**THE EXERCISE:**
Could you format the entries starting at the line containing "Screen dimensions: 254x237" and ending at the line containing "coord(149,75)" as a JSON list of strings, one string per line, leaving out blank lines?

**MATERIAL PROVIDED:**
+ + + +

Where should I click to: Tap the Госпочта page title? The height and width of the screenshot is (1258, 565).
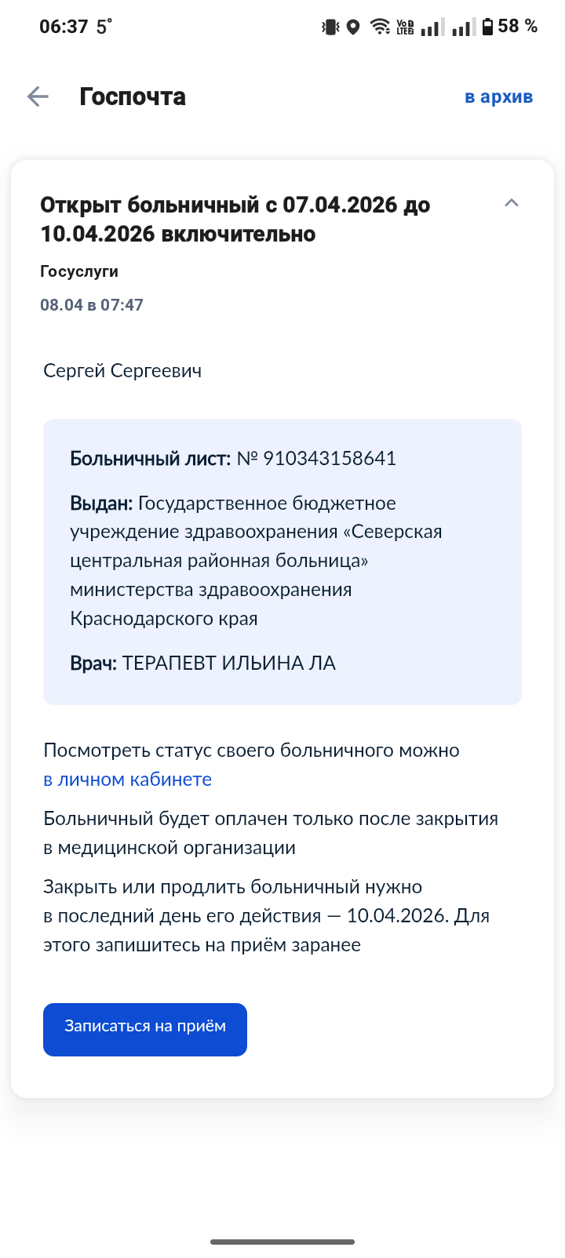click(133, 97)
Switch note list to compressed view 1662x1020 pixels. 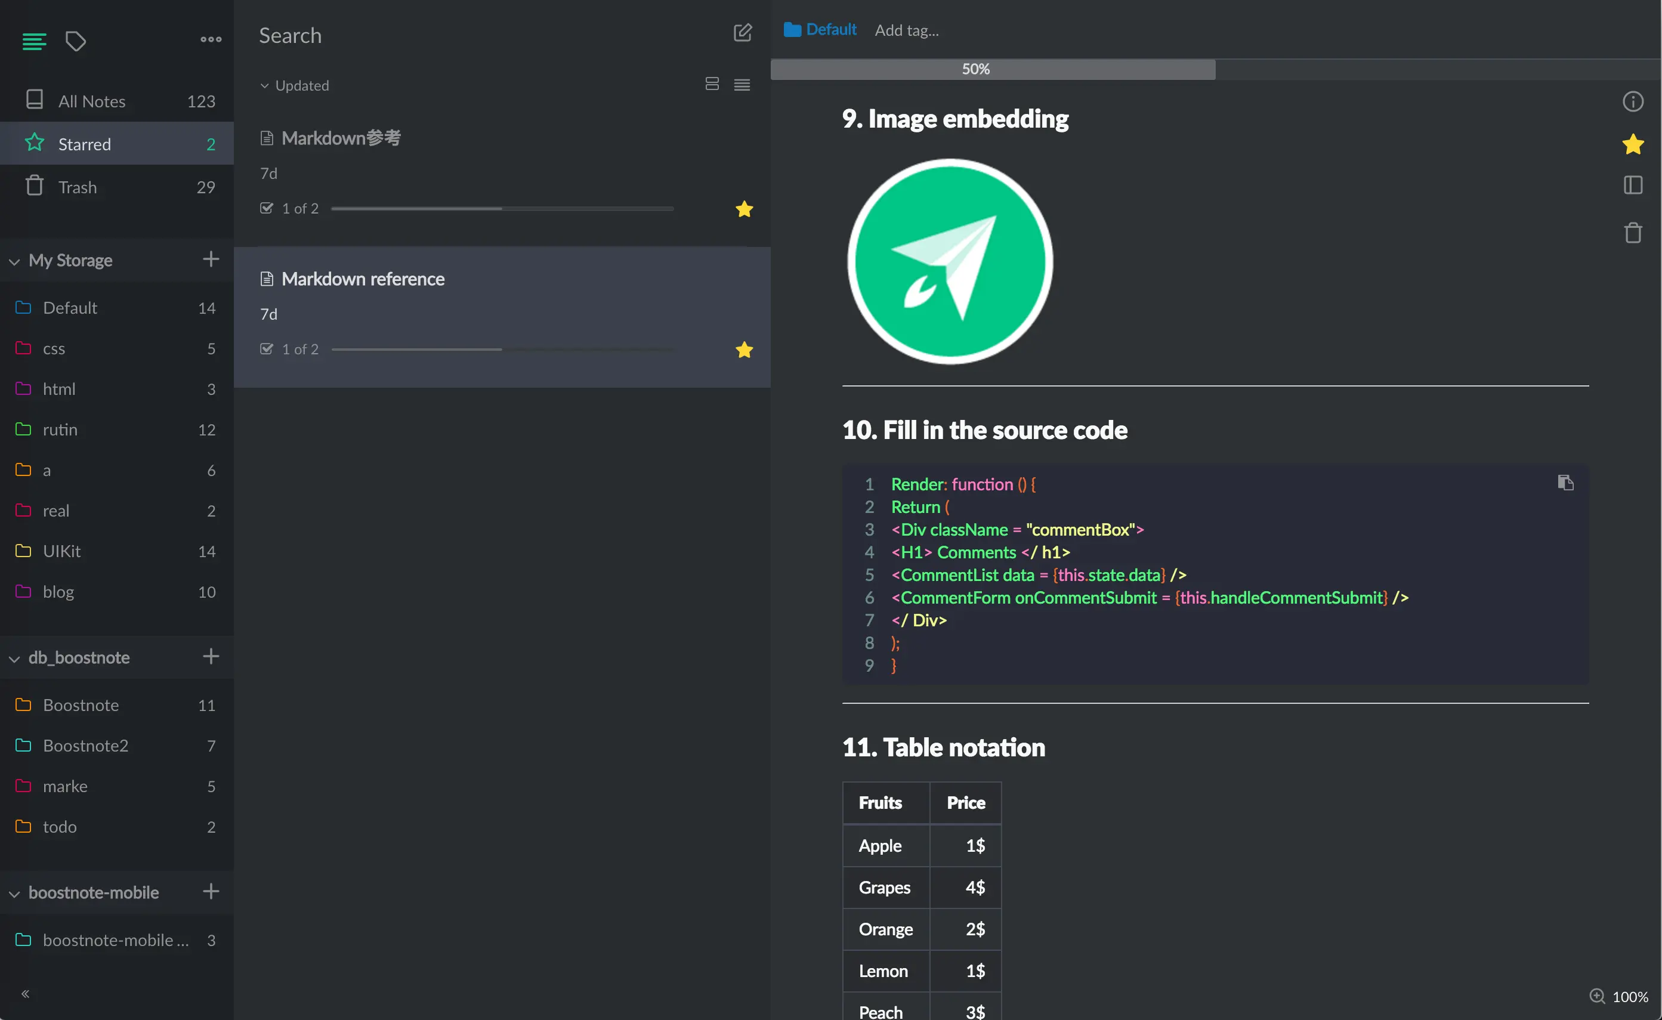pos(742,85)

+ + + +

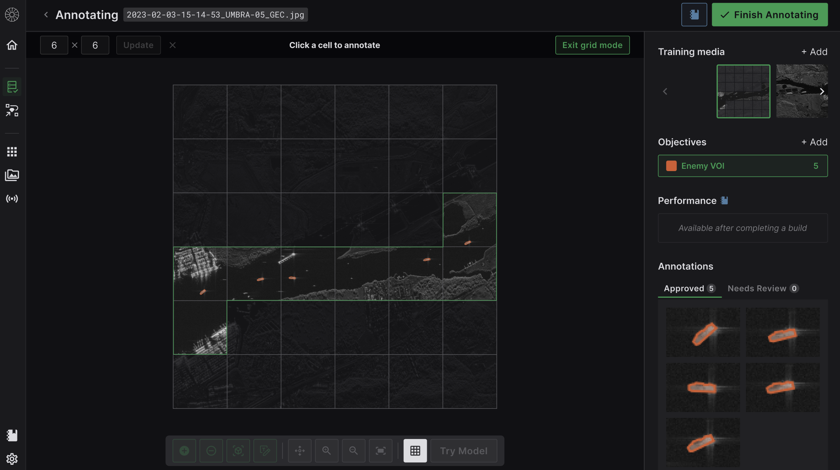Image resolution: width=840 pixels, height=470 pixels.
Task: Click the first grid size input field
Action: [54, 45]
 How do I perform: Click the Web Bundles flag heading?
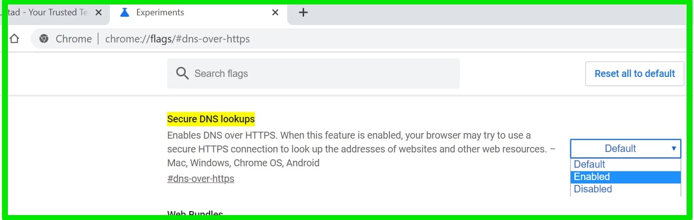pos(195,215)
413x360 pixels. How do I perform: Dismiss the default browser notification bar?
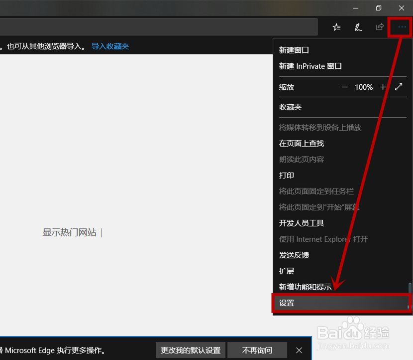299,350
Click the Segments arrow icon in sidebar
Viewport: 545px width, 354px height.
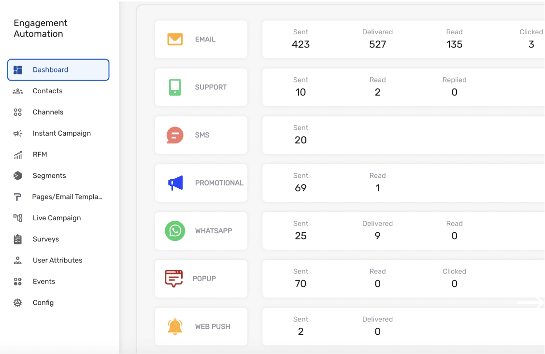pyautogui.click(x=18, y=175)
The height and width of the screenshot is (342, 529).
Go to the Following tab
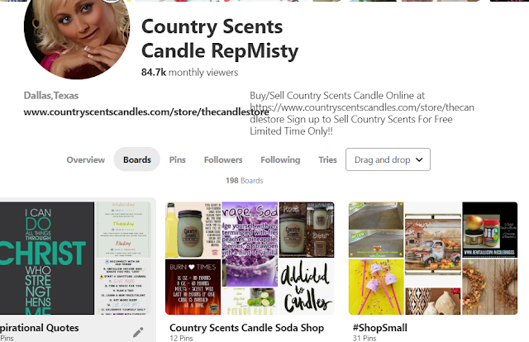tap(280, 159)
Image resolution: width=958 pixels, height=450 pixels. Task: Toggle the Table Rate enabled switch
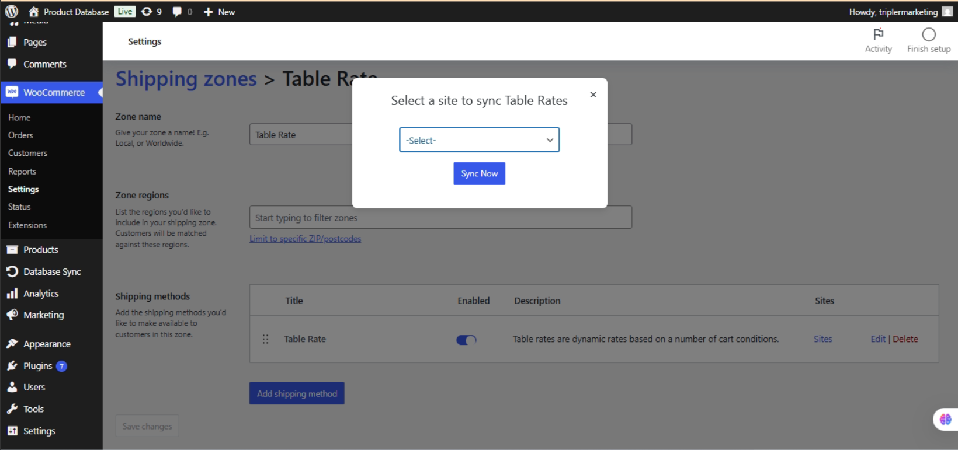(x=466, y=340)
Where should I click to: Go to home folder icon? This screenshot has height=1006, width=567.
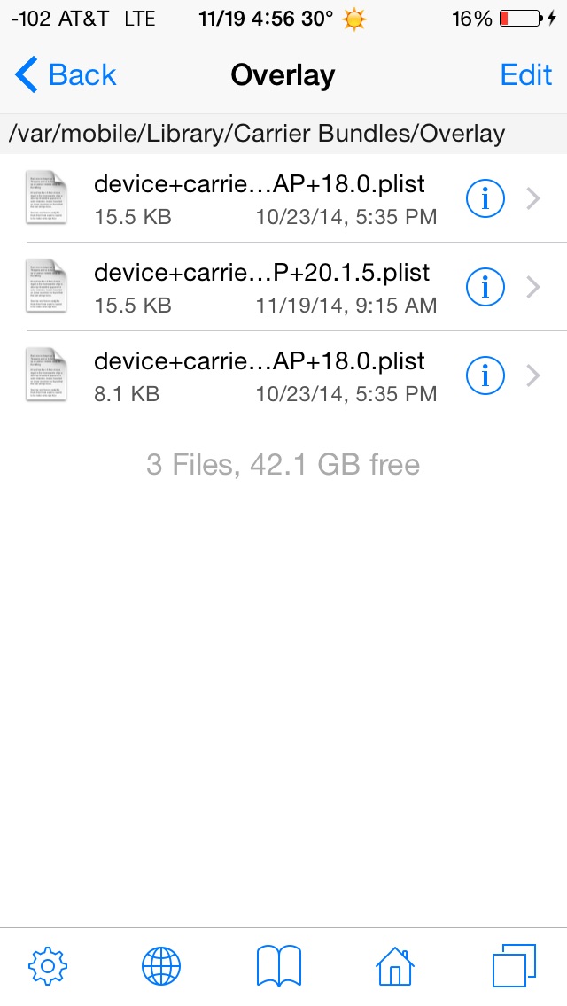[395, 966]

+ + + +

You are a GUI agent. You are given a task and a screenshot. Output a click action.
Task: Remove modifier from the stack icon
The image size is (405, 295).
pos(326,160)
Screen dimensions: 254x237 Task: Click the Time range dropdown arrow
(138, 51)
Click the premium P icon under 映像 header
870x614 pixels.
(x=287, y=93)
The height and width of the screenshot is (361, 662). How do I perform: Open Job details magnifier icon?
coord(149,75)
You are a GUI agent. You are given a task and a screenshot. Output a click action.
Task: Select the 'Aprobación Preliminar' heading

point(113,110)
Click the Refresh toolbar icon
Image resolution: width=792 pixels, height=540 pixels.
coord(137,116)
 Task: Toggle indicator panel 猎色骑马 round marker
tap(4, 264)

+ + + +

**SOLVED PROBLEM:**
[
  "Screen dimensions: 254x237 Task: Click the Time range dropdown arrow",
  "(138, 51)",
  "Click the premium P icon under 映像 header",
  "870x614 pixels.",
  "(x=287, y=93)",
  "The height and width of the screenshot is (361, 662). How do I perform: Open Job details magnifier icon?",
  "coord(149,75)"
]